Passage provided |
Summary of this case from Gatling v. CitiMortgage, Inc.Opinion
CIVIL ACTION NO. H-12-0502
07-25-2012
MEMORANDUM AND ORDER
Pending before this Court is Defendants' Motion to Dismiss ("Motion") (Doc. No. 5). After considering the Motion, all responses thereto, and the applicable law, the Court finds that Defendants' Motion must be granted.
I. BACKGROUND
This case arises out of Plaintiff‘s default on her mortgage loan, and Defendants' subsequent communications with her and ultimate foreclosure of her home. Plaintiff executed a Note in the amount of $224,900.00 to Greenpoint Mortgage Funding, Inc. ("GMFI"). (Compl., Doc. No. 1-2, ¶ 7; Note, Doc. No. 5-1.) Plaintiff concurrently executed a Deed of Trust, which granted GMFI a security interest in Plaintiff's property at 19518 Cypress Church Road in Cypress, TX. (Compl. ¶ 7; Deed of Trust, Doc. No. 6-1.) Plaintiff notes that "it was represented" to her that Defendant GMAC Mortgage, LLC ("GMAC") "had the right and obligation to act as servicer for the loan" and that "GMAC was the owner of the mortgage." (Compl. ¶ 8.)

Exercise requirements |
1. Answer these questions using the memorandum and order above, each answer on its own line.
(a) What document number is given for the Defendants' Motion to Dismiss?
(b) For what amount did Plaintiff execute the Note?
(c) What is the address of Plaintiff's property covered by the Deed of Trust?
2. Translate this sentence from the memorandum and order into Spanish: "After considering the Motion, all responses thereto, and the applicable law, the Court finds that Defendants' Motion must be granted."

Data shown |

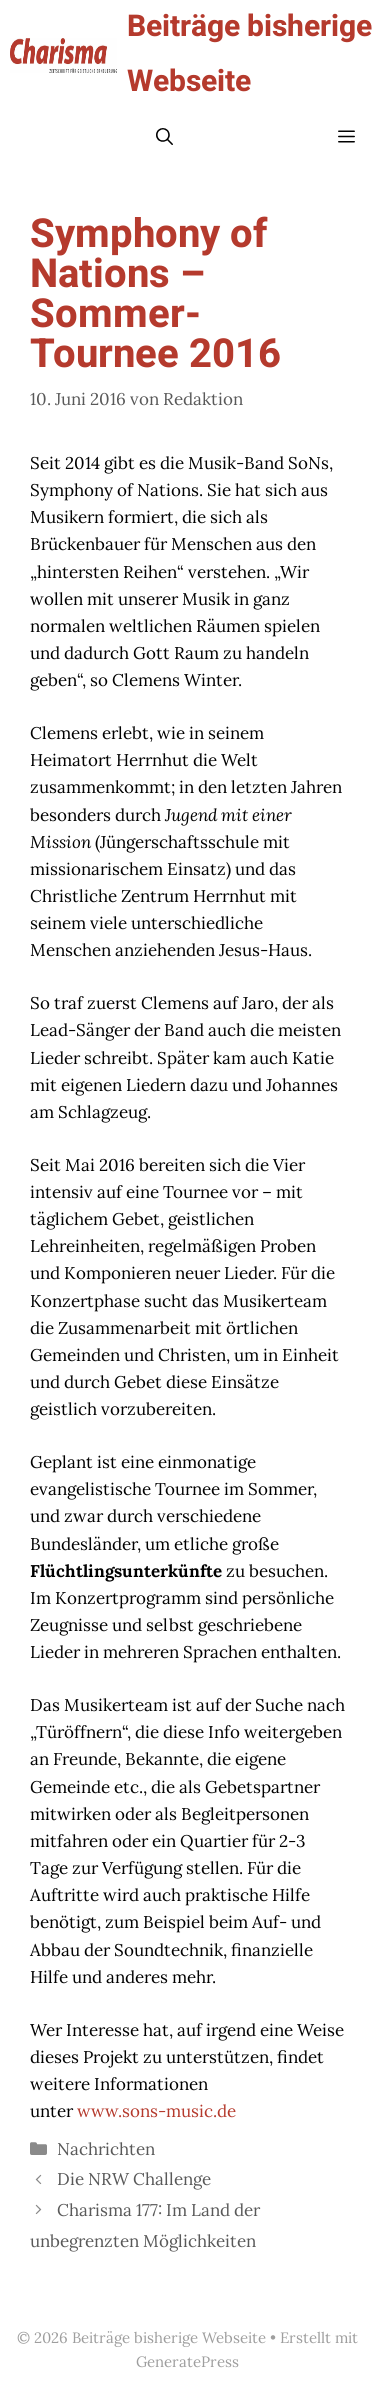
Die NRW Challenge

Task responses |
1.
(a) Doc. No. 5
(b) $224,900.00
(c) 19518 Cypress Church Road in Cypress, TX

2. Tras considerar la Moción, todas las respuestas a la misma y la ley aplicable, el Tribunal determina que la Moción de los Demandados debe concederse.